Data Science Asked by RafalQA on January 6, 2021
I am using Xgboost for classification. My y
is 0 or 1 (true or false). I have categorical and numeric features, so theoretically, I need to use SMOTE-NC instead of SMOTE. However, I get better results with SMOTE.
Could anyone explain why this is happening?
Also, if I use some encoder (BinaryEncoder, one hot, etc.) for categorical data, do I need to use SMOTE-NC after encoding, or before?
I copied my example code (x
and y
is after cleaning, include BinaryEncoder).
_train, X_val, y_train, y_val = train_test_split(x, y, test_size=0.2, random_state=1)
smt = SMOTE()
X_resampled, y_resampled = smt.fit_resample(X_train, y_train)
params_model1 = {
'booster': ['dart', 'gbtree', 'gblinear'],
'learning_rate': [0.001, 0.01, 0.05, 0.1],
'min_child_weight': [1, 5, 10, 15, 20],
'gamma': [0, 0.5, 1, 1.5, 2, 5],
'subsample': [0.6, 0.8, 1.0],
'colsample_bytree': [0.6, 0.8, 1.0],
'max_depth': [3, 4, 5, 6, 7, 8],
'max_delta_step': [0, 1, 2, 3, 5, 10],
'base_score': [0.3, 0.35, 0.4, 0.45, 0.5, 0.55, 0.6, 0.65],
'reg_alpha': [0, 0.5, 1, 1.5, 2],
'reg_lambda': [0, 0.5, 1, 1.5, 2],
'n_estimators': [100, 200, 500]
}
skf = StratifiedKFold(n_splits=3, shuffle=True, random_state=1001)
xgb = XGBClassifier(base_score=0.5, booster='gbtree', colsample_bylevel=1,
colsample_bynode=1, colsample_bytree=0.3, gamma=1,
learning_rate=0.1, max_delta_step=0, max_depth=10,
min_child_weight=5, missing=None, n_estimators=1000, n_jobs=1,
nthread=None, objective='binary:logistic', random_state=0,
reg_alpha=0, reg_lambda=1, scale_pos_weight=1, seed=None,
silent=None, subsample=0.8, verbosity=1)
scoring = 'f1'
rs_xgb = RandomizedSearchCV(xgb, param_distributions=params_model1, n_iter=1,
scoring=scoring, n_jobs=4, cv=skf.split(X_resampled, y_resampled), verbose=3,
random_state=1001)
rs_xgb.fit(X_resampled, y_resampled)
refit = rs_xgb.best_estimator_
joblib.dump(refit, 'validator1.pkl')
loaded_xgb = joblib.load('validator1.pkl')
y_predict = loaded_xgb.predict(X_val.as_matrix())
print(confusion_matrix(y_val, y_predict))
print("Final result " + str(f1_score(y_val, y_predict)))
You have to keep in mind that machine learning is still largely an empirical field, full of ad-hoc approaches that, while they happen to work well in most cases, they lack a theoretical explanation as to why they do so.
SMOTE arguably falls under this category; there is absolutely no guarantee (theoretical or otherwise) that SMOTE-NC will work better for your data compared to SMOTE, or even that SMOTE will perform better compared with much simpler approaches, like oversampling/undersampling.
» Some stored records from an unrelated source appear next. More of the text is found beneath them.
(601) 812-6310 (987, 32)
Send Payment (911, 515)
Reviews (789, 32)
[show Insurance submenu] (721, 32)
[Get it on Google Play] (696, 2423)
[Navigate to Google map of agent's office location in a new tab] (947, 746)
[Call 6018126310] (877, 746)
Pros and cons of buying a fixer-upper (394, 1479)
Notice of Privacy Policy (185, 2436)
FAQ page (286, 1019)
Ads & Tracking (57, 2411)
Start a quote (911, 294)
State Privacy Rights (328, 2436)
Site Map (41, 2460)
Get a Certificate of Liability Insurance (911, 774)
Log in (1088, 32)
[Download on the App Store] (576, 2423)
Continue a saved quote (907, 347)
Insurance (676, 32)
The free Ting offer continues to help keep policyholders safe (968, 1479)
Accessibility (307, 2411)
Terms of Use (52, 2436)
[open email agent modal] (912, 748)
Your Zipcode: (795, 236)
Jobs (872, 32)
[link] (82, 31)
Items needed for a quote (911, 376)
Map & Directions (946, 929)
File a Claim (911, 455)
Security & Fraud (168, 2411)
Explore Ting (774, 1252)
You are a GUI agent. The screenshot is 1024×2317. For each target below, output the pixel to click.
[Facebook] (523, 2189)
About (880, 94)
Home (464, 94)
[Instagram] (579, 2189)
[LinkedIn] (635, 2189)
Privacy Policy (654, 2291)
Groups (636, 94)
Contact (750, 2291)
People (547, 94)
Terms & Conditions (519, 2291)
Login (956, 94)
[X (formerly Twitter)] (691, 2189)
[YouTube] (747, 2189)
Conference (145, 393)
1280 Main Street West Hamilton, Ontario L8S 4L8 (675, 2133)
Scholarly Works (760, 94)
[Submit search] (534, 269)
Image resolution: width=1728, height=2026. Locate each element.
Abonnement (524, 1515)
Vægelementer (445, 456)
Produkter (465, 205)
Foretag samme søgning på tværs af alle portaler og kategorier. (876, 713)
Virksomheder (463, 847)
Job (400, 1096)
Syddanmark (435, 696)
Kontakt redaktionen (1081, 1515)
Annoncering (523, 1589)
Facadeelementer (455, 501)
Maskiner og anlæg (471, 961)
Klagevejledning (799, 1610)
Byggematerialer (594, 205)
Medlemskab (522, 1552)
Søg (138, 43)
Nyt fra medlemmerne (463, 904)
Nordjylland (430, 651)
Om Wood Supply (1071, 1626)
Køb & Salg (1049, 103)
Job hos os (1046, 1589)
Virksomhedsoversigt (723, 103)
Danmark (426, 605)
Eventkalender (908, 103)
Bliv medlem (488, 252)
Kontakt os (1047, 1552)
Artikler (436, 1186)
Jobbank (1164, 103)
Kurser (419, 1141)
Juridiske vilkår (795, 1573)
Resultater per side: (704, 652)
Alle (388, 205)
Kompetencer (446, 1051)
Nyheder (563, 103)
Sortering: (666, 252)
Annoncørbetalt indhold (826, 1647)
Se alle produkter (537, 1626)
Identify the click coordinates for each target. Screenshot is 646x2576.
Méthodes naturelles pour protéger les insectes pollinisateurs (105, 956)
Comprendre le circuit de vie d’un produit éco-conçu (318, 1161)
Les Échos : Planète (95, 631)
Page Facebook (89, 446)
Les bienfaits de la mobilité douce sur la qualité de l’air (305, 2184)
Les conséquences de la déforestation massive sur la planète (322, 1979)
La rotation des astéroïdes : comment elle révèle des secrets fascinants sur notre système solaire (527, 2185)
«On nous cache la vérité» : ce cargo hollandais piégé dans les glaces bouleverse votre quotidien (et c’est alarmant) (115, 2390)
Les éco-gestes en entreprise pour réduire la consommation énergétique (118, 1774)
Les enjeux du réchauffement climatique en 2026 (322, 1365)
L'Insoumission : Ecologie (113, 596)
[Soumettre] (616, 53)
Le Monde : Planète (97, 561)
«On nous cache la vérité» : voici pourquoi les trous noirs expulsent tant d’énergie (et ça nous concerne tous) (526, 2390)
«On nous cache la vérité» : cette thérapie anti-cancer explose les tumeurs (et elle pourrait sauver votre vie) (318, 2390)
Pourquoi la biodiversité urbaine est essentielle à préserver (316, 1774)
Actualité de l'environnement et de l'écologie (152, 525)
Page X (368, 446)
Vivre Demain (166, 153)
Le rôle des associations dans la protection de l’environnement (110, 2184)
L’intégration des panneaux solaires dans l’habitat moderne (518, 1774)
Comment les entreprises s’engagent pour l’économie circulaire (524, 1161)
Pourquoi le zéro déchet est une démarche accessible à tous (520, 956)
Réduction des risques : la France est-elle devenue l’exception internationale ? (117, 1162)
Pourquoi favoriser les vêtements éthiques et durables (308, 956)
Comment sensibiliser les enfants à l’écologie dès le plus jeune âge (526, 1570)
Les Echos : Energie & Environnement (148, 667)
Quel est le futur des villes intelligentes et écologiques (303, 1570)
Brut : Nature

Quoting from section 6.1 on SMOTE-NC of the original SMOTE paper (emphasis added):
SMOTE-NC with the Adult dataset differs from our typical result: it performs worse than plain under-sampling based on AUC. [...] even SMOTE with only continuous features applied to the Adult dataset, does not achieve any better performance than plain under-sampling.
The authors proceed to offer some possible explanations as to why they see such not-typical performance with SMOTE/SMOTE-NC on the said dataset, but as you will see this has to do with a deep focus on the dataset itself and its characteristics, and it is itself rather empirical in nature and hardly "theoretical".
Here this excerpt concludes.